Epoxidation is treatment where an electrophilic oxidizing agent is capable of introducing a single oxygen atom to connect to both carbons of a double bond. This produces oxacyclopropanes (or epoxides), which may, in turn, be converted into vicinal anti diols.
The most widely used reagents for conversion of alkenes to epoxides are peroxycarboxylic acids which deliver oxygen atoms to double bond. For use in the research laboratory, m-chloroperoxybenzoic acid (MCPBA) is common reagent. The magnesium salt of the monoperoxyphthalic acid (MMPP) is an alternative and it is used for large-scale and industrial purposes. Peroxyacetic acid, peroxybenzoic acid, and peroxytrifluoroacetic acid also are used frequently for epoxidation. All of the peroxycarboxylic acids are potentially explosive materials and require careful handling.
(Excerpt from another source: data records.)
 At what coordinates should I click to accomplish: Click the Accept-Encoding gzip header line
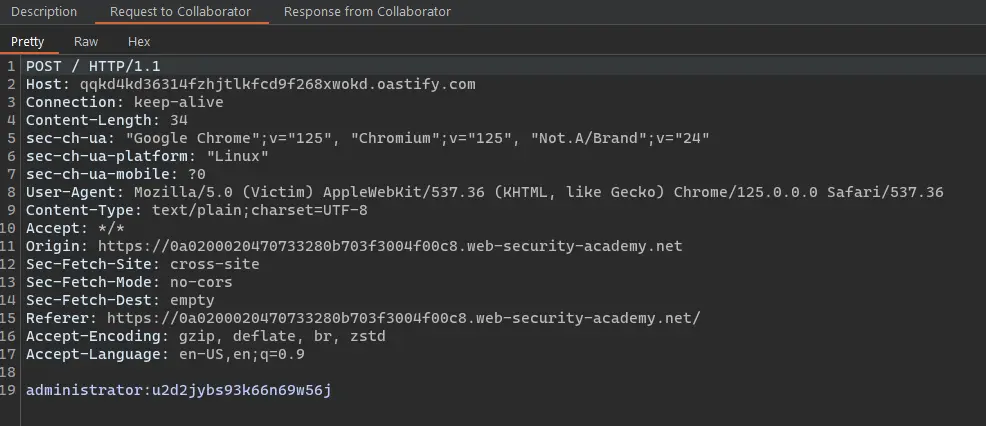click(x=205, y=336)
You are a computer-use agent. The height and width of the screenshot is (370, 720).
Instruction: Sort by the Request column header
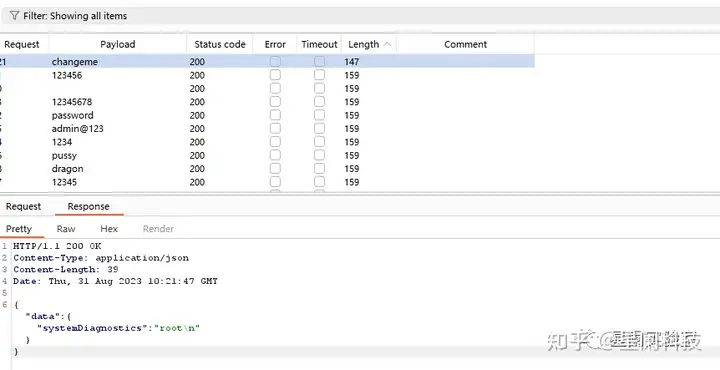[22, 45]

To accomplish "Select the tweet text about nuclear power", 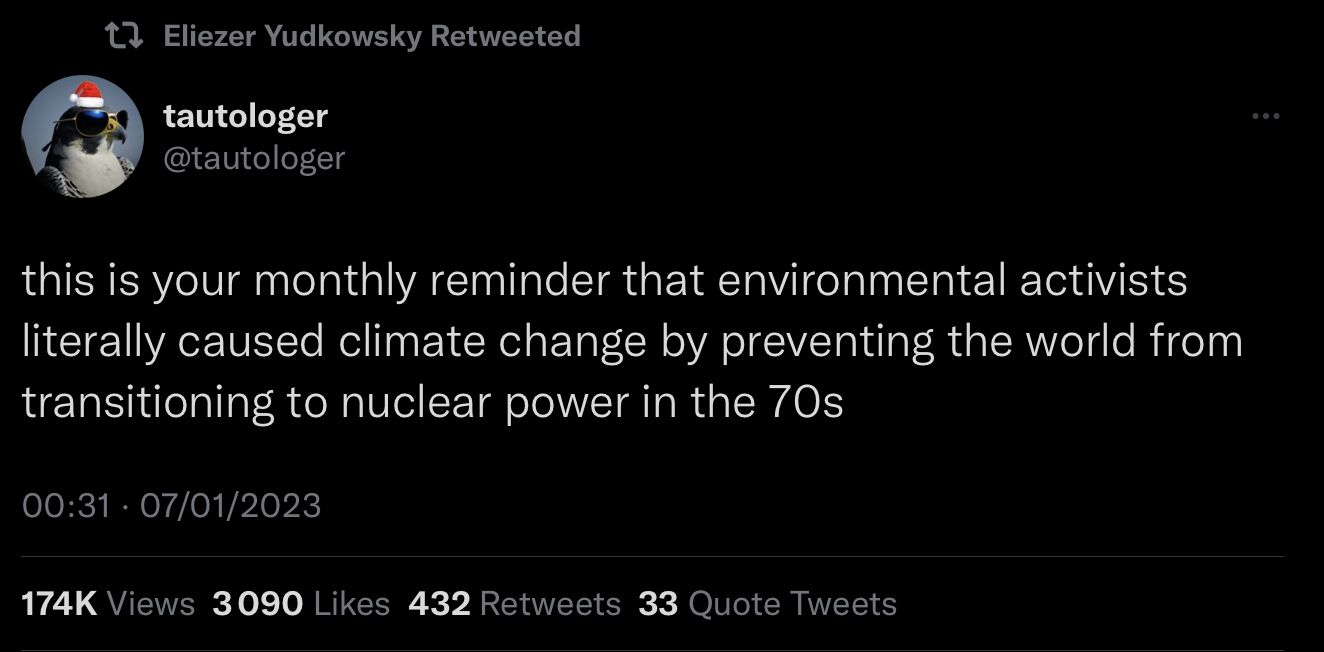I will tap(632, 341).
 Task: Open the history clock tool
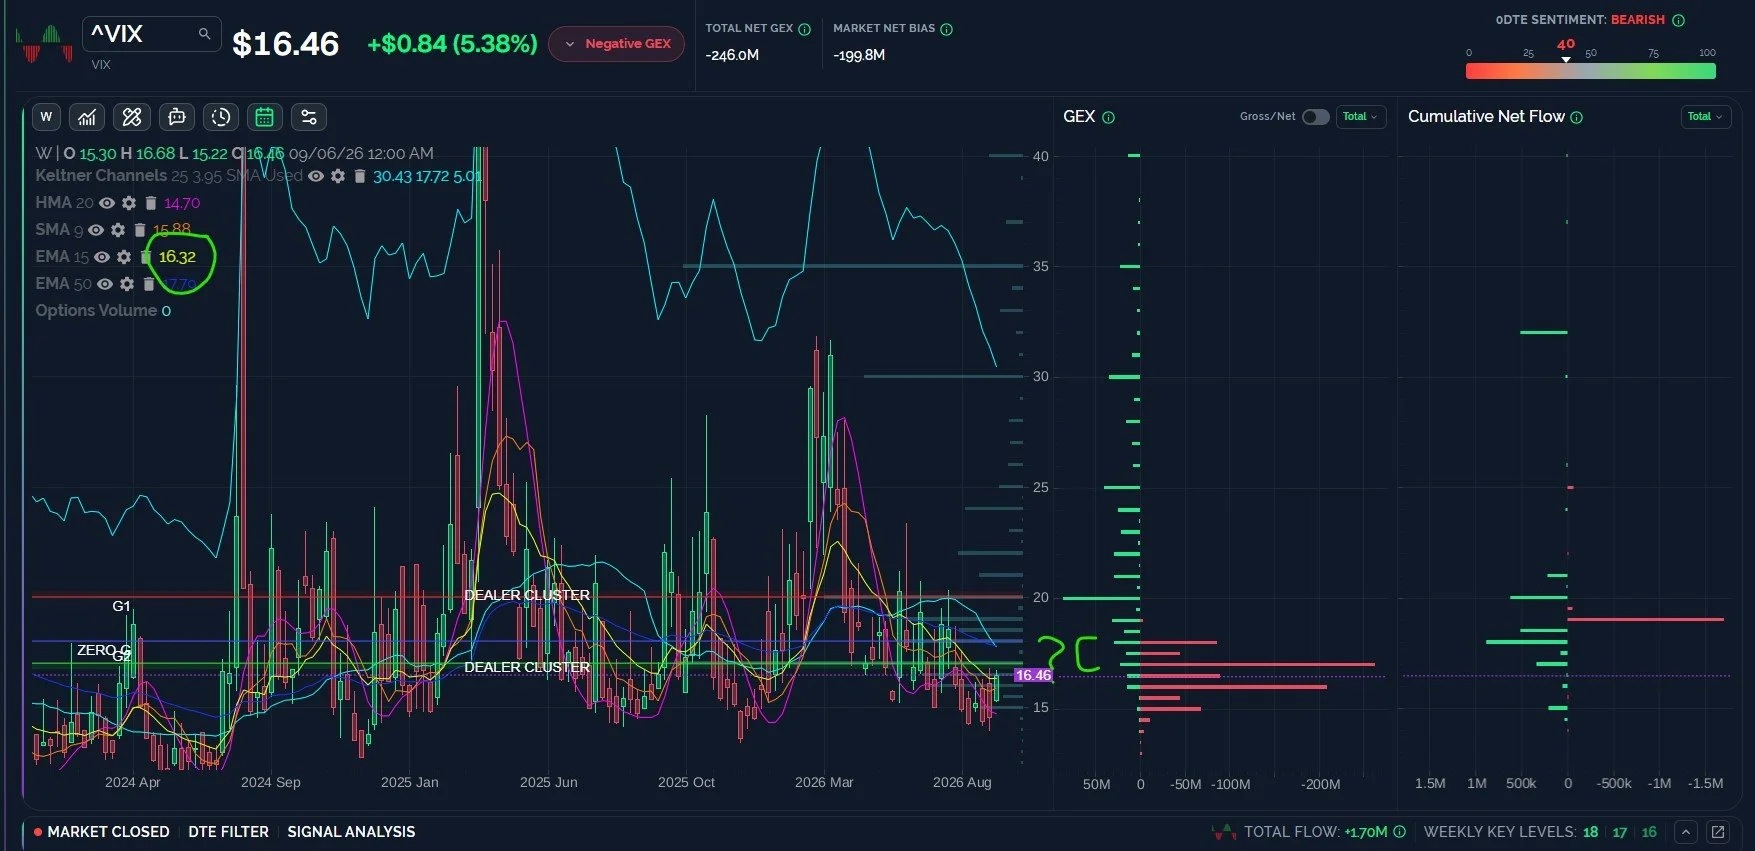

The OH group of peroxycarboxylic acids contains electrophilic oxygen. These compounds react with alkenes by adding this oxygen to the double bond to form oxacyclopropanes (epoxides). The other product of the reaction is a carboxylic acid. The transformation is of value because, as we know, oxacyclopropanes are versatile synthetic intermediates.
It has been demonstrated no ionic intermediates are involved in the epoxidation of alkenes. The reaction rate is not very sensitive to solvent polarity. It proceeds at room temperature in an inert solvent, such as chloroform, dichloromethane, or benzene.
Mechanism of Oxacyclopropane Formation
In epoxidation, we can write a cyclic transition state in which the electrophilic oxygen is added to the π bond at the same time as the peroxycarboxylic acid proton is transferred to its own carbonyl group, releasing a molecule of carboxylic acid, which is a good leaving group. The two new carbon-oxygen bonds in the oxacyclopropane product are formally derived from the electron pairs of the alkene π bond and of the cleaved of the oxygen-hydrogen bond.
Opening of oxacyclopropane (epoxide)
Treatment of oxacyclopropanes with water in the presence of catalytic acid or base leads to ring opening to the corresponding vicinal diols. These reactions follow the mechanism where the nucleophile (water or hydroxide) attacks the side opposite the oxygen in the three-membered ring, so the net result of the oxidation – hydrolysis sequence constitutes an anti dihydroxylation of an alkene.